When children were born, they were granted bullas. Bullas were amulets worn for good luck. Wealthy families made theirs out of gold and poorer families would make them out of lead or more affordable materials. Childhood in ancient Rome had different stages. Children remained infants until the age of seven. From then, boys were put to work and taught to be farmers, craftsmen, or soldiers. Marriage was performed from an early age. Males were married from as early as 14 and females were often sold as young as 12.

Slaves made up a large percentage of the population in ancient Rome. Many slaves were captured during times of war and as the roman empire expanded, slaves would be captured from new lands. Some slaves sold themselves into slavery to pay off debts and criminals were sometimes sold into slavery. Not all slaves were farmers or miners, some slaves worked as teachers or accountants. Slaves were considered valuable and were mostly treated well although some were beaten and worked to death.

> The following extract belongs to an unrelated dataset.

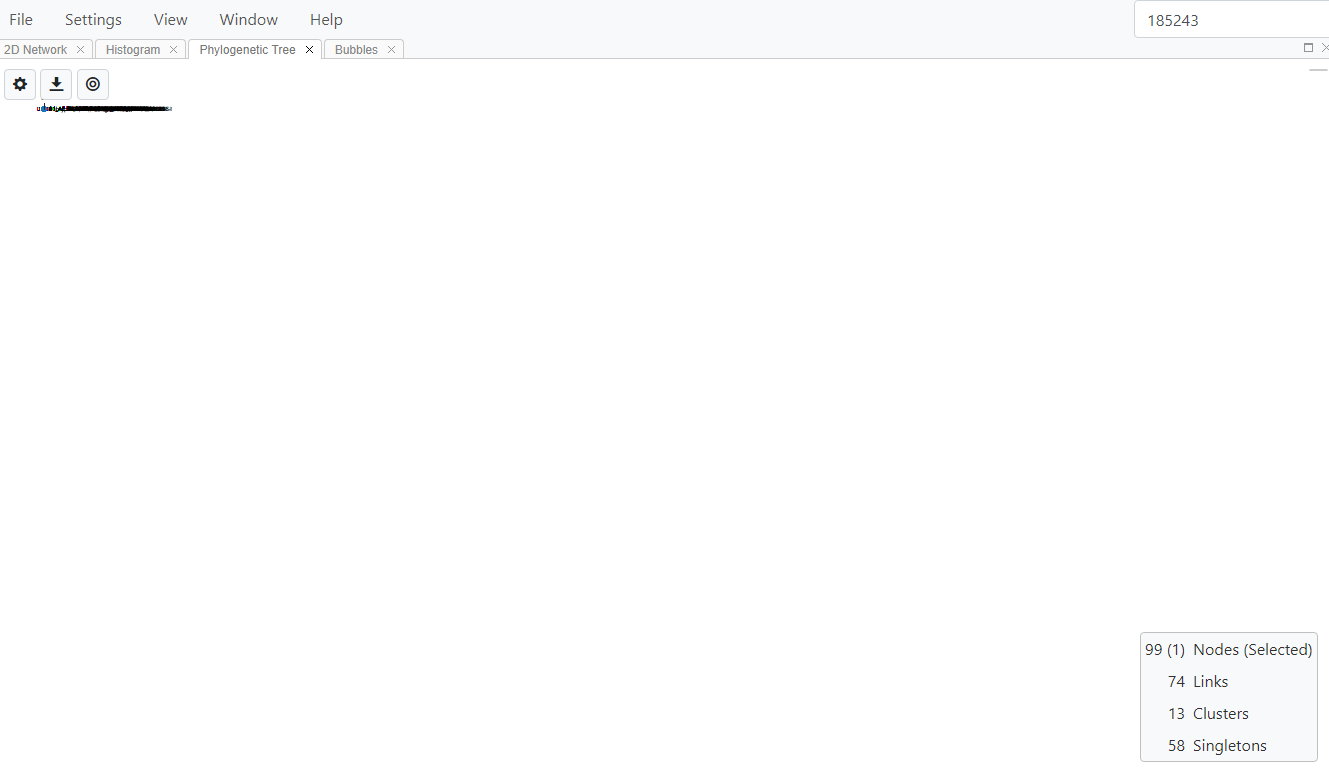1329x768 pixels.
Task: Open the Window menu
Action: [x=248, y=19]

The ancient roman government was operated as a republic.

Gods and Goddesses

There were 12 major gods within ancient Roman belief. They were:

  • Jupiter – King of the gods and god of sky and thunder
  • Juno – Queen of the gods and protector of Rome’s women
  • Neptune – God of freshwater and the sea, earthquakes, hurricanes and horses he was often depicted with his trident.
  • Minerva – goddess of wisdom, arts, trade and strategy.
  • Mars – god of war; guardian of agriculture; embodiment of virility and aggression and founder of Rome.
  • Venus – Mother of the Roman people and goddess of love, beauty, fertility, sex, desire and prosperity.
  • Apollo – god of music, healing, light and truth. Apollo is one of only a few Roman gods who kept the same name as his Greek counterpart.
  • Diana – goddess of the hunt, the moon and birth.
  • Vulcan – God of fire, volcanoes, metalwork and the forge; maker of weapons
  • Vesta – goddess of hearth, home and family.
  • Mercury – god of profit, trade, eloquence, communication, travel, trickery and thieves mercury would guide dead souls to the underworld.
  • Ceres- goddess of agriculture, grain, women, motherhood and marriage.

Relationships with other societies

The relationship between ancient Rome and ancient china was built on trade. This was mainly due to the accessibility and easy transport from Ancient India to ancient Rome. Trade with India started around the beginning of the common era. Trade settlements established by the Romans remained long after the fall of the roman empire, copper, tin, lead, coral, topaz, thin clothing, gold and silver coin were all very common trades within indo-roman trade relationships.

Significance of Julius Ceasar

Julius Ceasar was an important figure not only to Roman history, but also to the history of the world. He was a very influential part of the fall of the roman republic as well as the birth of the roman empire. Throughout his life, Ceasar served as a military leader, a statesmen and a dictator and became very popular with the people of Rome. Ceasar conquered or attacked modern-day France, Belgium, Switzerland, England, Epygt, and parts of Germany. He was credited with expanding the power of Rome and creating provinces that, In some cases, outline nations that still exist today. The assassination of caesar lead to a long series of civil war which eventually ended in the death of the roman republic and the birth of the roman empire.